The baby turned its head toward Harlan's right hand as Harlan brought his fingers around to the baby's chin. Nikos opened his lips gently.

"Uh-uh. No. This is not another feeding, you little hog."

He started to take his fingers away from the baby's face, and the infant lifted his head from the sheet and literally seized Harlan's right forefinger between his lips. Shocked by the quickness and the firmness of the move, Harlan didn't withdraw his hand until he felt a stinging sensation at the end of his finger. Then he pulled his hand back quickly and looked at the tiny pinhole in his skin, from which a small bubble of blood was beginning to emerge.

"What the hell…"

He looked at the baby.

"You little devil. How could you…"He reached in with a determined curiosity this time and brought his thumbs to the sides of the baby's mouth, pulling the lips up and away to expose the gums. He saw two distinct spots of white enamel in the top gum and ran his thumb over them, feeling their sharpness. "Cutting teeth? Already? God, they feel sharp. How does Dana—"

"Mr. Hamilton!"

He released his hold on the baby and turned around to face Nurse Patio.

"What are you doing?" she demanded, her hands on her hips. At this moment she looked more like a Marine drill sergeant than a nurse.

"Visiting with my son, or is that against some rule?"

"It is if you prevent him from taking his needed nap and get him riled up. Dana just fell asleep and—"

"All right, all right," he said. He looked down at the baby again. It continued to stare up at him with the same intensity. It didn't move, didn't utter a sound. "He's cutting teeth already. And they're sharp."

"So?"

"Well… how will Dana… I mean… can't the baby hurt her?"

She smiled at him condescendingly and then uttered a short, thin laugh, shaking her head.

"Of course not. The baby instinctively knows where its source of food comes from and won't do anything to harm that source. There's a relationship between the infant and its mother that's positively spiritual," she said, changing her expression quickly to one of deep reverence.

He was impressed. "No kidding?" He looked down at the baby again. "Quite a kid, quite a kid."

"Yes, he is."

"You've taken care of babies before—a number of them, I assume."

"So?"

"Is there anything unusual about him?

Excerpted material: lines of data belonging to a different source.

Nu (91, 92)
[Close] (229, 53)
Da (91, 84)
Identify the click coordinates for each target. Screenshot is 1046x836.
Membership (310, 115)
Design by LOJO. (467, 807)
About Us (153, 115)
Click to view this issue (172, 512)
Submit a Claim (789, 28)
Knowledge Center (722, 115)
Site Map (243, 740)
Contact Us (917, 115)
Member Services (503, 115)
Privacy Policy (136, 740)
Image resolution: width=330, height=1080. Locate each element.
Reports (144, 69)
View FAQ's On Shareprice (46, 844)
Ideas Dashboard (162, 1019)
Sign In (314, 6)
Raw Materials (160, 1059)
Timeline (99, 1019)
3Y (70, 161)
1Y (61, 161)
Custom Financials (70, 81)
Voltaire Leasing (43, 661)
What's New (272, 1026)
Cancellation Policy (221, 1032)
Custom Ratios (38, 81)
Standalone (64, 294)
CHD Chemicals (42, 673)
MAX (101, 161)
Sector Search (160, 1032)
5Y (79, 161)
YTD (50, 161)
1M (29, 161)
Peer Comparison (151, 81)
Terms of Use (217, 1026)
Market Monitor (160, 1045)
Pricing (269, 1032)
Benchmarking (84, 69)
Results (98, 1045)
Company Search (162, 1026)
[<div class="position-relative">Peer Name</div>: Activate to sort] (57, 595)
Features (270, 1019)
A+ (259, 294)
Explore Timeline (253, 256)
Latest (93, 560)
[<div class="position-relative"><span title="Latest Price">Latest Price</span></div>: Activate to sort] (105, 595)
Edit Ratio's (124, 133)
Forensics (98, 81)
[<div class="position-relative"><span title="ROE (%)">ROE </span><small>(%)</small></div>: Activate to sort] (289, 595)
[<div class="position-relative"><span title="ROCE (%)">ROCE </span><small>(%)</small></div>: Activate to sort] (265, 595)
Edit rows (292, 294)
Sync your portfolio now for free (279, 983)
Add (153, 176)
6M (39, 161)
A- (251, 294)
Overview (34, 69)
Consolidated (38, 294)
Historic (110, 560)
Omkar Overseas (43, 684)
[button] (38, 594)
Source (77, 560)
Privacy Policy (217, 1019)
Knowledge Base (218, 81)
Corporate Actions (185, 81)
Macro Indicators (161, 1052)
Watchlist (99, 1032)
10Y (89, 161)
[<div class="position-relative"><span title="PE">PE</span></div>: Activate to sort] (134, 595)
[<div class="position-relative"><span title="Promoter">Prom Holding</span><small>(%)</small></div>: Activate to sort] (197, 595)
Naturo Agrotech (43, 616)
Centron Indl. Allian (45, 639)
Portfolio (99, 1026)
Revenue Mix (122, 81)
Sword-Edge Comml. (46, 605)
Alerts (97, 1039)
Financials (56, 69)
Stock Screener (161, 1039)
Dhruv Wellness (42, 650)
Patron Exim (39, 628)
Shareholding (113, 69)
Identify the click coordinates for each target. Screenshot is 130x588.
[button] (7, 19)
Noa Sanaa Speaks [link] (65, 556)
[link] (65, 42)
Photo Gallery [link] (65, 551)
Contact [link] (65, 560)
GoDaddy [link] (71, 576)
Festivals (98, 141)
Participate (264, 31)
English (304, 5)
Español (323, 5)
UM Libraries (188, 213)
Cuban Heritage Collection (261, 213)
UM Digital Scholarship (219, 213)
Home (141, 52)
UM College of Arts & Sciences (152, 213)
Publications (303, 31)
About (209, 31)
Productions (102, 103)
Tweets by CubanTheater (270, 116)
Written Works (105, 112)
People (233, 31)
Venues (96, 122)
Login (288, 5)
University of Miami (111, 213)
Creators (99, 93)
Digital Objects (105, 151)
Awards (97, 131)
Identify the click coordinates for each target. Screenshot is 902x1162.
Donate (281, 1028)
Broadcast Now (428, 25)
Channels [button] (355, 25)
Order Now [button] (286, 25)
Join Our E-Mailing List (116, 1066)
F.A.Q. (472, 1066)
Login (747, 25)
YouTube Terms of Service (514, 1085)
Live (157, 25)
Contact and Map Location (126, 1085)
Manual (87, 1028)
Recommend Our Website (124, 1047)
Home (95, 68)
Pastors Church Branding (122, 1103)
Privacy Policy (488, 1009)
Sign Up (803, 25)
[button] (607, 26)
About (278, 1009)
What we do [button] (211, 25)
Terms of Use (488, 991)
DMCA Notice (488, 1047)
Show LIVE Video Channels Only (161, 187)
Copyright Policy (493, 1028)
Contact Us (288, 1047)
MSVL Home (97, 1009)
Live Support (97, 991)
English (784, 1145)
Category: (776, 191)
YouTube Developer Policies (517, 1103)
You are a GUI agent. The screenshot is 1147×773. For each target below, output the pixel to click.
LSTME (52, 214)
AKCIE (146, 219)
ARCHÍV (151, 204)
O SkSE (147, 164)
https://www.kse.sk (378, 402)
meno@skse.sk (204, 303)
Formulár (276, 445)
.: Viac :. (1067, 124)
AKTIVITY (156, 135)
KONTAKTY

I mean, he seems to be growing so fast and—"

"No. There's nothing unusual. He's just an exceedingly healthy and content child right now, and it's all working well for him. Don't do anything to disturb it," she warned.

"Why should I do that?"

She straightened up, the material tightening around her bosom as though that were answer enough. He blanched.

"I gotta get to work," he said. "Got a late-afternoon class."

"I know. I have your schedule pinned up in my room."

"You do?"

"Of course. I have to know when you are available, Mr. Hamilton," she said, but he thought she said it in a very seductive tone.

"I see. Okay. Dana's asleep, so I'll just leave. Tell her I'll—"

"I know what to tell her," she said. "Don't worry about Dana."